All about flooble | fun stuff | Get a free chatterbox | Free JavaScript | Avatars    
perplexus dot info

Home > Numbers > Sequences
Cross Product Equality Settlement (Posted on 2010-10-04) Difficulty: 2 of 5
A sequence {xn} is defined as:
x1 = 2, and:
n*xn = 2(2n-1)*xn-1, whenever n ≥ 2

Prove that xn is always an integer for every positive integer value of n.

See The Solution Submitted by K Sengupta    
Rating: 3.5000 (2 votes)

Comments: ( Back to comment list | You must be logged in to post comments.)
Possible Solution | Comment 1 of 2

The easiest way to approach this is to look for n as a factor in the (n-1)th or earlier terms of x since the RHS is multiplied by x(n-1) and then divided by n, to produce xn.

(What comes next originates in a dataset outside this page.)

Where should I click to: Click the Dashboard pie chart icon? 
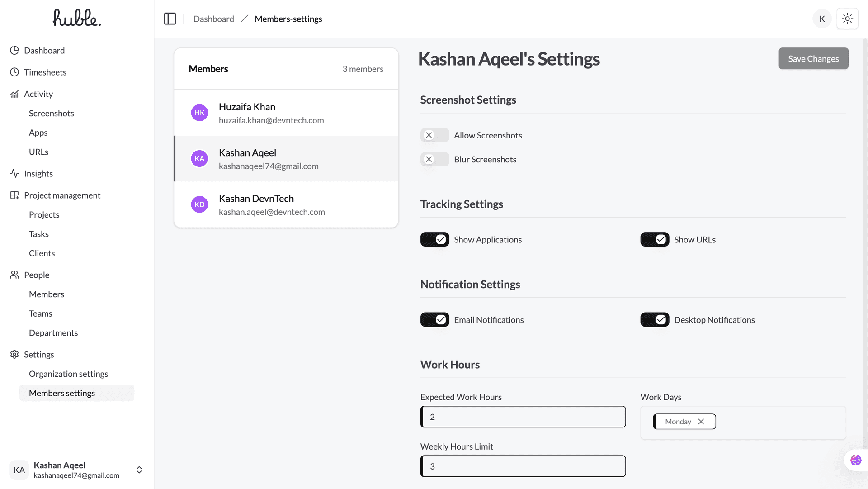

Then we see immediately that each successive 2(2n-1) incorporates a 'bow-wave' of numbers whose factors are potential divisors of the subsequent values of x, in ample time for them to be 'knocked out' again by being divided out by some n, so that there are always sufficient matching factors available for the division. For example, the factor 7 appears when n=4, well in advance of n = 7; and again at n = 11 (and every subsequent n = 7k-3) in good time to divide out the n's having 7 as a factor.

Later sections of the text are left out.